LG HelloVision

The author is an analyst for NH Investment & Securities. He can be reached at jaemin.ahn@nhqv.com -- Ed.

LG HelloVision is entering several new businesses (eg, rental, seasonal food market, and MVNO) to overcome the structural limitations for CATVs, but top-line growth remains difficult to predict for such efforts. Although its earnings are stable, momentum for a share price rebound is still weak.

Earnings remain stable

We adhere to a Hold rating and TP of W4,500 on LG HelloVision. Although its cash flow remains healthy thanks to stable business, the firm needs a change in direction or new momentum trigger to see a meaningful share price increase, as it is currently not among the market’s preferred growth stocks.
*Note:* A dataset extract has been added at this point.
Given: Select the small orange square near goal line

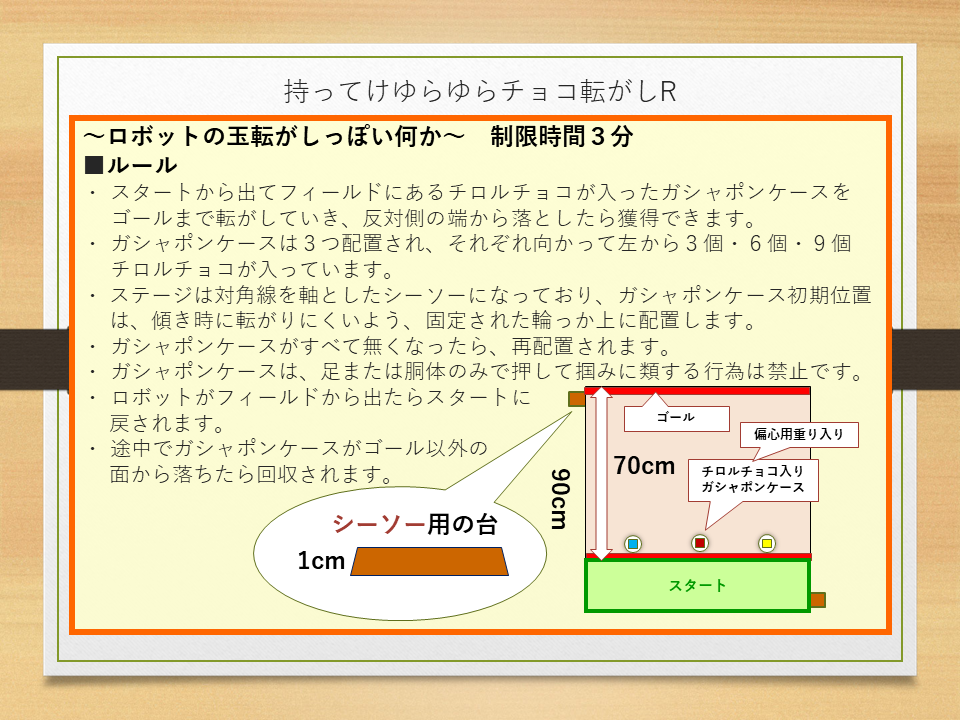Looking at the screenshot, I should coord(576,400).
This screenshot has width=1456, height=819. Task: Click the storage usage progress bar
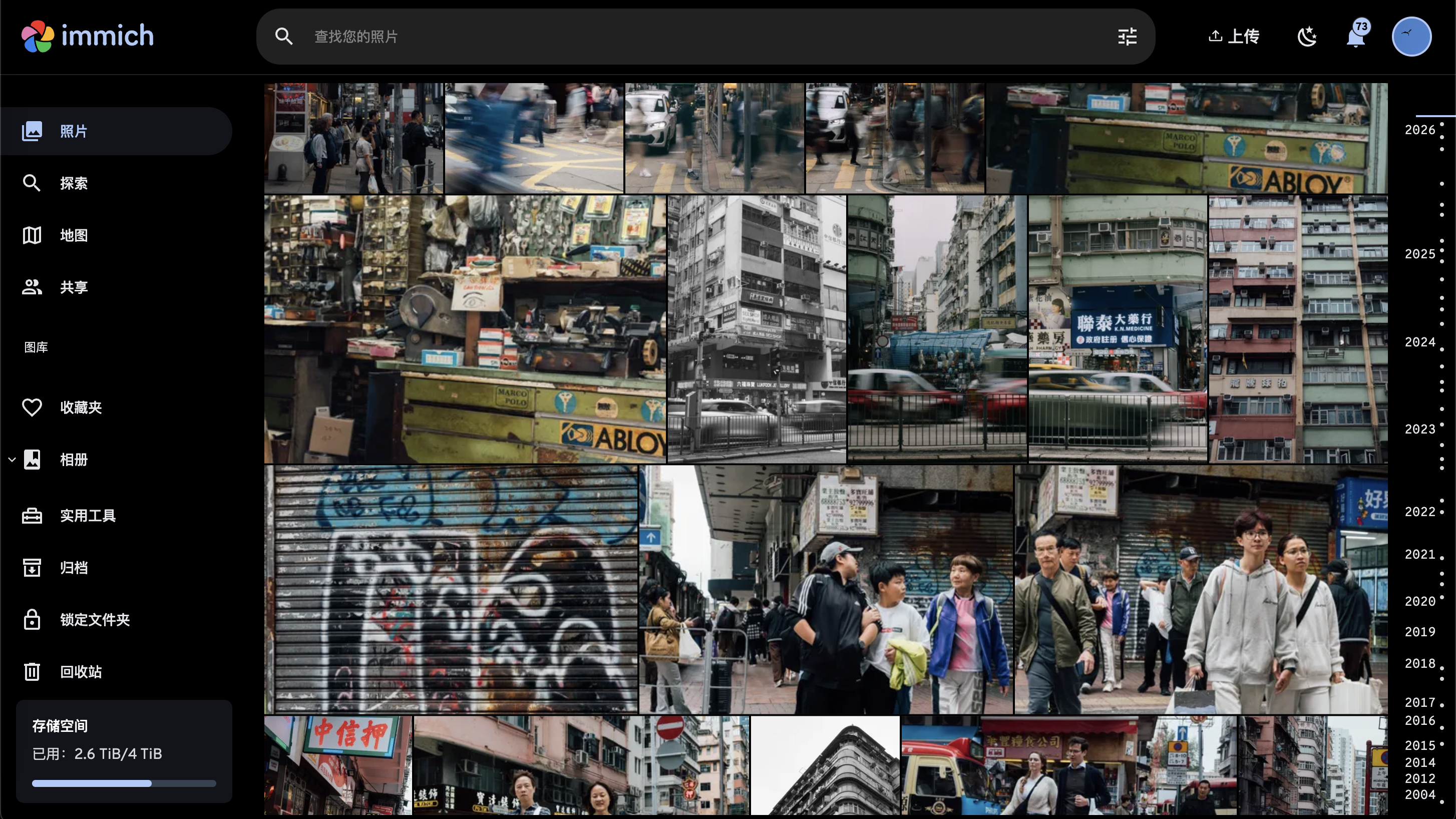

We forecast 2023 sales of W1.1tn (-3.7% y-y) and OP of 52.9bn (-1.7% y-y), expecting earnings to hold steady y-y.

1Q23 review: OP arrives tepid

LG HelloVision posted consolidated 1Q23 sales of W277.6bn (-2.8% y-y, -1.8%  q-q) and OP of W11.7bn (-9.2% y-y, +18.8% q-q), with OP missing both our estimate of W13.6bn and the consensus of W14.8bn, affected by both sluggish CATV VOD sales and high-base effect stemming from one-off smart terminal sales for the Office of Education last year.

At the TV domain, 1Q23 sales totaled W134.4bn (-1.3% y-y, -1.1% q-q). Although stable subscriber trends continue, VOD sales are sliding due to user movement to OTT services and a lack of blockbuster content. Other business recorded 1Q23 sales of W67.4bn (-9.7% y-y, -4.4% q-q), impacted by y-y high-base effect from one-off sales of smart terminals for the Office of Education last year.

Debt declined, as W100bn of corporate bonds was repaid in 1Q23, and interest costs should narrow little by little from 2Q23. Marketing expenses totaled W5.4bn (-7.6% y-y, +0.7% q-q), remaining stable.